From analysing the clusters it is shown that hierarchical clustering and clustering with PCA give close numbers of missclasifications in our case, but hierarchical clustering is tends to be slower and more computationally demanding.

8. Outliers Detection¶

(Go to top)

In this section three methods were used to identify outliers in the data. the methods used were expectation maximization, DBSCAN and isolation random forest respectively.
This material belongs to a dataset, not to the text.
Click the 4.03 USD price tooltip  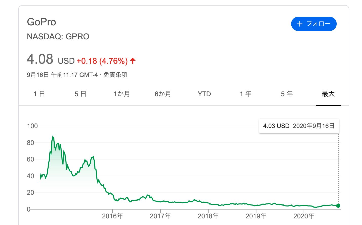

  1. expectation maximization

expectation-maximization is used in the code below to get outliers with probability less than 0.01

In [ ]:
tsne = TSNE(init='pca',n_components=2, perplexity=35,learning_rate=0.1,n_iter=5000)
df_tsne = pd.DataFrame(tsne.fit_transform(df_normalized), columns=['Dimension 1', 'Dimension 2'])
In [ ]:
GaussianMixtureModel=GaussianMixturePlt(df_normalized,n_components=7)
In [ ]:
log_likelihood = GaussianMixtureModel.score_samples(df_normalized)
threshold = np.percentile(log_likelihood, 1)  # Adjust the percentile as needed
anomalies = df_normalized[log_likelihood < threshold]
predictions_with_anomaly=GaussianMixtureModel.predict(df_normalized)
print("number of anomalies = ",len(predictions_with_anomaly[log_likelihood < threshold]))
predictions_with_anomaly[log_likelihood < threshold]=7
number of anomalies =  87

The 87 outliers resulting from the gaussian mixture model as em are shown in tsne plot in light yellow color.

In [ ]:
plt.figure(figsize=(10, 7))

plt.scatter(df_tsne['Dimension 1'], df_tsne['Dimension 2'], c=predictions_with_anomaly, cmap='plasma', marker='o', edgecolors='w')
plt.title('t-SNE Visualization')
plt.xlabel('Dimension 1')
plt.ylabel('Dimension 2')
plt.colorbar(label='Cluster')
plt.show()
  1. DBSCAN

In DBSCAN it is harder to minimize the percentage of anomalies without affecting the number of desired clusters. Also, the number of outliers are much higher that the previous method.

In [ ]:
DBSCANClusters=DBSCANPlt(df_normalized,eps=2.8335,min_samples=150)
print("number of DBSCAN Outliers = ",len(DBSCANClusters.labels_[DBSCANClusters.labels_==-1]))
tsnePlt(df_tsne,DBSCANClusters.labels_)
number of DBSCAN Outliers =  779
  1. Isolation Forest

Isolation Forest confirms with expectation maximization method when the contamination factor is 0.01. The t-sne plot below shows the anomlies with dark blue color.

In [ ]:
from sklearn.ensemble import IsolationForest

clf = IsolationForest(n_estimators=100,contamination=0.01)
clf.fit(df_normalized)
predictions_with_anomaly=GaussianMixtureModel.predict(df_normalized)
predictions_with_anomaly[clf.predict(df_normalized)==-1]=-1
print("number of outliers = ",len(predictions_with_anomaly[clf.predict(df_normalized)==-1]))
tsnePlt(df_tsne,predictions_with_anomaly)
number of outliers =  87

9. Conclusion¶

(Go to top)

In this notebook, an in-depth analysis of credit card data was conducted through clustering techniques. The initial focus involved meticulous preprocessing of the data to ensure its suitability for subsequent analysis. Following this, diverse clustering methodologies, such as K-means, Kernel K-means, Gaussian Mixture Model, and DBSCAN, were employed to partition the data into distinct clusters. Visualizations of these clusters were generated using t-SNE, revealing the identification of 7 meaningful clusters within the dataset.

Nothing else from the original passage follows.